Note that while the ICollection interface extends the IEnumerable interface, both the IDictionary and IList interfaces extend the ICollection interface. The Dictionary class is contained inside the System.Collections.Generic namespace. In essence, a Dictionary<TKey, TValue> contains a generic collection of key/value pairs. You can take advantage of the Add method of the Dictionary class to store objects in a Dictionary instance. A Dictionary is faster than a Hashtable as it eliminates the boxing and un-boxing overheads.

The following code snippet shows how you can store and retrieve objects inside a Dictionary instance.

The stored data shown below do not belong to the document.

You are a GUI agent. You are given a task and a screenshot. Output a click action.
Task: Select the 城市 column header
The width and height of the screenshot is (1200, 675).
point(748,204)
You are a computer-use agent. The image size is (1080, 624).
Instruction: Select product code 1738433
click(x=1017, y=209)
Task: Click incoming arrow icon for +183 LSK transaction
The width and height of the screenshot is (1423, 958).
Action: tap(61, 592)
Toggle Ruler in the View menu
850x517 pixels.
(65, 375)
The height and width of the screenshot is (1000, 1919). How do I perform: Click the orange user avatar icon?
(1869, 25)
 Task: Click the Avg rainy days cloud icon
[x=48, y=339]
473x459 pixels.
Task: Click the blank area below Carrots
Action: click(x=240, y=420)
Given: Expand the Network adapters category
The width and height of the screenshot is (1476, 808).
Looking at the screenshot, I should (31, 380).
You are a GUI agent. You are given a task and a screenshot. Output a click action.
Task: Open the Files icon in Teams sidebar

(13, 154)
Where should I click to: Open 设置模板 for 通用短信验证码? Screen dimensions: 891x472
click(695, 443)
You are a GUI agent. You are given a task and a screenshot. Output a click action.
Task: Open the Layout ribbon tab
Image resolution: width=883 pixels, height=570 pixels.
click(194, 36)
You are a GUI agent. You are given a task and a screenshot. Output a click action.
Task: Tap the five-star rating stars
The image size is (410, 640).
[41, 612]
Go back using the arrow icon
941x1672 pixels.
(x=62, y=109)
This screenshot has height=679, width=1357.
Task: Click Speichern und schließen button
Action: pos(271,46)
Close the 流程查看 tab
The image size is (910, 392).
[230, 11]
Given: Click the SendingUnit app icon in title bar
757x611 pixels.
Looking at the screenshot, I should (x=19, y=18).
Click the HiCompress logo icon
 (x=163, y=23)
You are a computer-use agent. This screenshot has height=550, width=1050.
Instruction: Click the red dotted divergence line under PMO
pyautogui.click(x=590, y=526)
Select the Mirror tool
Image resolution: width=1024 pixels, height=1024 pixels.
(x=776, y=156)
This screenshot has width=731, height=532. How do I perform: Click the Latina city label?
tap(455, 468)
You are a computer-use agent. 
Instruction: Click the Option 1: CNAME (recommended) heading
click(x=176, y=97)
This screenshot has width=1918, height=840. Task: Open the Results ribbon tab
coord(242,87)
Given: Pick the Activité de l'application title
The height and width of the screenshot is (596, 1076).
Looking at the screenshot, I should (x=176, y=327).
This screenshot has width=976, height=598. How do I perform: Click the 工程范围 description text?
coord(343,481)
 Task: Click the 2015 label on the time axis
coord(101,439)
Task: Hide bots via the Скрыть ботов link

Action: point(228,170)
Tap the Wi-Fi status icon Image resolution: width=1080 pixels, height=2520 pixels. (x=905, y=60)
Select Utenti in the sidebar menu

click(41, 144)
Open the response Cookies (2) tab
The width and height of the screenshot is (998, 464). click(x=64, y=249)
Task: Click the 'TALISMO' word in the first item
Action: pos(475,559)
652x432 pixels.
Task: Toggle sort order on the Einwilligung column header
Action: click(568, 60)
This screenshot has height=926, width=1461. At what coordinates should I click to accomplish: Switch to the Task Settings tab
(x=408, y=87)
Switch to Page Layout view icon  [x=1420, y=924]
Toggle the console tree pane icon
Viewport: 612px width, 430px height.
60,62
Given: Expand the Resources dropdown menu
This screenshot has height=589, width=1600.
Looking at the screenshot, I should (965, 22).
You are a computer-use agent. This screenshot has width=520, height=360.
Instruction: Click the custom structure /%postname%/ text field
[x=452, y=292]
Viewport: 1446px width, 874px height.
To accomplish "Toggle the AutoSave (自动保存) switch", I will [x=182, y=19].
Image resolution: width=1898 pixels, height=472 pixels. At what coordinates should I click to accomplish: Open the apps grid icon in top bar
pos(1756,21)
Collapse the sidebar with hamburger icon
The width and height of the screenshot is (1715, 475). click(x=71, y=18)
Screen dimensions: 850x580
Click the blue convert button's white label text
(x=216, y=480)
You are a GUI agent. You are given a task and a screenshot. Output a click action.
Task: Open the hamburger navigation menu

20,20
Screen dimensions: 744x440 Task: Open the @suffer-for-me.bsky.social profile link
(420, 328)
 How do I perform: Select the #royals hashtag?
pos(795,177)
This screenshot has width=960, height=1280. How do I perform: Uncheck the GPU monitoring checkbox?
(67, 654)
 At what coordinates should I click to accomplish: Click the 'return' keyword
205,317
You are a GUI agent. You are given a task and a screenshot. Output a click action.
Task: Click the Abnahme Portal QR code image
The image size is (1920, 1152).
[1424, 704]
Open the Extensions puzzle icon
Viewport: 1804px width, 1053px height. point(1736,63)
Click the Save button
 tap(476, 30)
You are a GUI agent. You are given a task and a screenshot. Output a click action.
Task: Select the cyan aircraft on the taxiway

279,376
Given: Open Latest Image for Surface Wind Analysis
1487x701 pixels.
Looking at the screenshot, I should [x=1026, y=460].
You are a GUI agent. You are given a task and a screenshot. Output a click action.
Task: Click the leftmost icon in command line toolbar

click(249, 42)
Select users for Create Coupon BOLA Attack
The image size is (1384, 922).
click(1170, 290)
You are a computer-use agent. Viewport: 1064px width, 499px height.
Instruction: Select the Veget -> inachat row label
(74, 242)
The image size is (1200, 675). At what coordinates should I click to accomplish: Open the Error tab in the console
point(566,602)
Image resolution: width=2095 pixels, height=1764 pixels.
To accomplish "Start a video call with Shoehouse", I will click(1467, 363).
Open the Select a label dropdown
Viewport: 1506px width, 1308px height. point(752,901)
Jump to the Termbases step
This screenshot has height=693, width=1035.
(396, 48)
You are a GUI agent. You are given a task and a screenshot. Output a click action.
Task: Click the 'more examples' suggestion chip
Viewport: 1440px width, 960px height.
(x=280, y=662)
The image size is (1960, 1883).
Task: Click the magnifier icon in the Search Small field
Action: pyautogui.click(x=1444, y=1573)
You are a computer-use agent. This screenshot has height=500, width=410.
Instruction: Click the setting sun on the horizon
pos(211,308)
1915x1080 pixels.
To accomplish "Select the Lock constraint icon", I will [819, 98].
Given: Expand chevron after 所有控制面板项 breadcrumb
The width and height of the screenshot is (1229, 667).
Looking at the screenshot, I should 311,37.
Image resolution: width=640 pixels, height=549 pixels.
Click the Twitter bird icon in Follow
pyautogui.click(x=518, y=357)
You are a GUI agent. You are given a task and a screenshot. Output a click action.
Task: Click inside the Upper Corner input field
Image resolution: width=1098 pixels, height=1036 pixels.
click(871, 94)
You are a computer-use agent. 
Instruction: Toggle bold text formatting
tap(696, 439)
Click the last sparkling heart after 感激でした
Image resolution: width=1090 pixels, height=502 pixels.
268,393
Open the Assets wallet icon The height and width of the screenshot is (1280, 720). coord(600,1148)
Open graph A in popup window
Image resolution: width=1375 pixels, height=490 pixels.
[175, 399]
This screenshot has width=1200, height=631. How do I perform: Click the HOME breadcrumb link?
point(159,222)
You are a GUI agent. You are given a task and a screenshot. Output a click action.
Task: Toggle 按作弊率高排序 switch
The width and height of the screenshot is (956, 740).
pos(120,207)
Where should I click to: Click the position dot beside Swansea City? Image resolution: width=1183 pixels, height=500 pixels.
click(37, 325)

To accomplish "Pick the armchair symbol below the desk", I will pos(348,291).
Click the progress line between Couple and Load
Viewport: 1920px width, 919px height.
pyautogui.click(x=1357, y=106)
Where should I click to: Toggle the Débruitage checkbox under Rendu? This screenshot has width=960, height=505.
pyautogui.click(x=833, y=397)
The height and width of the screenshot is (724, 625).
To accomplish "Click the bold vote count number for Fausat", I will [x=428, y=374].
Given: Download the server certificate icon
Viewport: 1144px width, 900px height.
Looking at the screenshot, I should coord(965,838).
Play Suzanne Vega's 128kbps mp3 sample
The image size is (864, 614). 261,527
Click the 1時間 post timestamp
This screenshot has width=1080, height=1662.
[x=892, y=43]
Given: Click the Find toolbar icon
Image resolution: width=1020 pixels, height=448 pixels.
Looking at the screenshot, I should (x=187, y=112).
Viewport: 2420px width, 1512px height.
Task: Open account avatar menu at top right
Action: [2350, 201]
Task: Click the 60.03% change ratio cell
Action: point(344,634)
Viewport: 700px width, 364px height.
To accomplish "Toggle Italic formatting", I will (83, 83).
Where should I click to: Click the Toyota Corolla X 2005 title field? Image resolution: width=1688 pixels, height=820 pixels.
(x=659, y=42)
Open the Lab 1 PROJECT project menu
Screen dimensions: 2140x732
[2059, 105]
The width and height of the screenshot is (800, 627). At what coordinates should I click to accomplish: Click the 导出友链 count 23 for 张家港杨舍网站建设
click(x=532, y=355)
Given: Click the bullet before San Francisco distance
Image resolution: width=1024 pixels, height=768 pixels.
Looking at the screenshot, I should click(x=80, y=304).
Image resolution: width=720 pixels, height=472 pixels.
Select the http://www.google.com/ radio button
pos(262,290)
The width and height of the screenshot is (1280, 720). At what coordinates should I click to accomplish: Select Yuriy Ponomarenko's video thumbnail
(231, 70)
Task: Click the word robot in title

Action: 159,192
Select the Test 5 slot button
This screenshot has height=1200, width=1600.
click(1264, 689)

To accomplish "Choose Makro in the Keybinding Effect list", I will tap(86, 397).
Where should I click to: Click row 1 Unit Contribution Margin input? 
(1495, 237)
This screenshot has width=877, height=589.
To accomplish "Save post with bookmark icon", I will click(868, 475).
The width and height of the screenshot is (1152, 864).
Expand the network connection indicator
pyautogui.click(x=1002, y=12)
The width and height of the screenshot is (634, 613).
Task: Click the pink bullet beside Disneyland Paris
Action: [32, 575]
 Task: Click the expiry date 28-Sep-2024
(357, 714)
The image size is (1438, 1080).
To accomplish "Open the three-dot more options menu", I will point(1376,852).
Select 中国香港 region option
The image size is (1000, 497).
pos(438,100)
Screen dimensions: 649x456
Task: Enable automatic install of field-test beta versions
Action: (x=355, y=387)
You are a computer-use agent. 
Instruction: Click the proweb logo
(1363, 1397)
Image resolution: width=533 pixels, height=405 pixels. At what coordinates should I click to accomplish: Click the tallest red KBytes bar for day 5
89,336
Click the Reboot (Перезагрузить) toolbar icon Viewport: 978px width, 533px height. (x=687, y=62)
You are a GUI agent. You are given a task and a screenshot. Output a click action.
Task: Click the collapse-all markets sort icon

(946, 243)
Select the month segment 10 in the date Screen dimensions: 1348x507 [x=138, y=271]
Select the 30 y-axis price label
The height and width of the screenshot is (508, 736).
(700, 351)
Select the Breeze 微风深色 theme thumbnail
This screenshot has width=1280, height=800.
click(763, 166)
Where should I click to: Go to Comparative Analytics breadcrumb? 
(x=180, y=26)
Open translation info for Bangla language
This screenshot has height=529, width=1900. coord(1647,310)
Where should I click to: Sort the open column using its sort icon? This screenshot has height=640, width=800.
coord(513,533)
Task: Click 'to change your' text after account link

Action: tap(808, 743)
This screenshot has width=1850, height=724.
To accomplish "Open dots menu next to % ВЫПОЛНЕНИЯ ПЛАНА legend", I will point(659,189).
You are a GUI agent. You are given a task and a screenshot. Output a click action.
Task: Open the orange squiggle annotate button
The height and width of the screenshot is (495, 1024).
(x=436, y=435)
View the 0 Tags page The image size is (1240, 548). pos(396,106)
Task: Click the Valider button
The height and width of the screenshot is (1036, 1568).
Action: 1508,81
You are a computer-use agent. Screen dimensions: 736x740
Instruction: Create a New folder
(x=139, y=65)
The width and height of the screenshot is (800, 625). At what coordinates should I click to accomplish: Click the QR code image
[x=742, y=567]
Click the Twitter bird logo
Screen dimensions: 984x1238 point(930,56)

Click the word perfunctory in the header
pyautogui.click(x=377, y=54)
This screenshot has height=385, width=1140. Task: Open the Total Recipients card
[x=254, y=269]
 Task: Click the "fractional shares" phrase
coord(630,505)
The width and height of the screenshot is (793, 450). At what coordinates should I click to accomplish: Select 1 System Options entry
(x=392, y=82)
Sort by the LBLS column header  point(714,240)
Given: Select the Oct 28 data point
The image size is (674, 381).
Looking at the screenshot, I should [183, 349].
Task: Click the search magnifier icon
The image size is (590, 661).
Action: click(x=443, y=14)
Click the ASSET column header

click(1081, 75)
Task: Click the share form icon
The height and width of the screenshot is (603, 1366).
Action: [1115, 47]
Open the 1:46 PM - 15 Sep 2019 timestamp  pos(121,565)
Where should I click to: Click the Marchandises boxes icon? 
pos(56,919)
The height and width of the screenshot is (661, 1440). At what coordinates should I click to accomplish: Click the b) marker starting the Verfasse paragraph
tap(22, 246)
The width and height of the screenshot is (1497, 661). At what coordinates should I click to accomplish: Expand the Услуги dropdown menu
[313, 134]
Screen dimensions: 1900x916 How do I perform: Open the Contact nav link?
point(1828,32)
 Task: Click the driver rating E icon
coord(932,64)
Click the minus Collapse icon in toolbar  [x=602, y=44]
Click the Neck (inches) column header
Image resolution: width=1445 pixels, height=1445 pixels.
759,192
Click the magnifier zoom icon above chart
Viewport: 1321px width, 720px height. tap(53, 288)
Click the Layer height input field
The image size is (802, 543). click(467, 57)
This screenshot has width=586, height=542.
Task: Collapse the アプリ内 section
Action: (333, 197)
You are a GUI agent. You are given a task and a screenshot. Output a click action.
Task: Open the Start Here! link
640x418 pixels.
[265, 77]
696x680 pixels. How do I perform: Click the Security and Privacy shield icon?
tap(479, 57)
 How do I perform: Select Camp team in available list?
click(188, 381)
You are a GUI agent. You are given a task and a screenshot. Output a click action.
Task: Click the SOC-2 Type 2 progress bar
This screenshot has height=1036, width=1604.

Dictionary<int, string> dictionary = new Dictionary<int, string>();

dictionary.Add(1, "Joydip");

dictionary.Add(2, "James");

dictionary.Add(3, "Steve");

foreach (KeyValuePair<int, string> kvp in dictionary)

{

Console.WriteLine(kvp.Key.ToString() + " - " + kvp.Value.ToString());

}

The basic difference between a Hashtable and Dictionary is that while the former is un-typed and requires boxing and un-boxing overhead, the latter doesn't as it is typed. There is another difference between them. If you use an indexer to retrieve a value from a Hashtable instance and item doesn't exist, you would be returned a null value. On the contrary, if you try to retrieve a non-existent item from a Dictionary instance, an exception will be thrown. Note that neither Hashtable nor Dictionary would guarantee preserving the order of the items in the collection.

While the Hashtable is a weakly-typed data structure, a Dictionary is a strongly typed one. The choice between a Hashtable and Dictionary depends on whether you need a type safe collection. In most cases, a Dictionary is a good choice. To put it simply, a Dictionary is an improved Hashtable. I frequently use Dictionary over a Hashtable.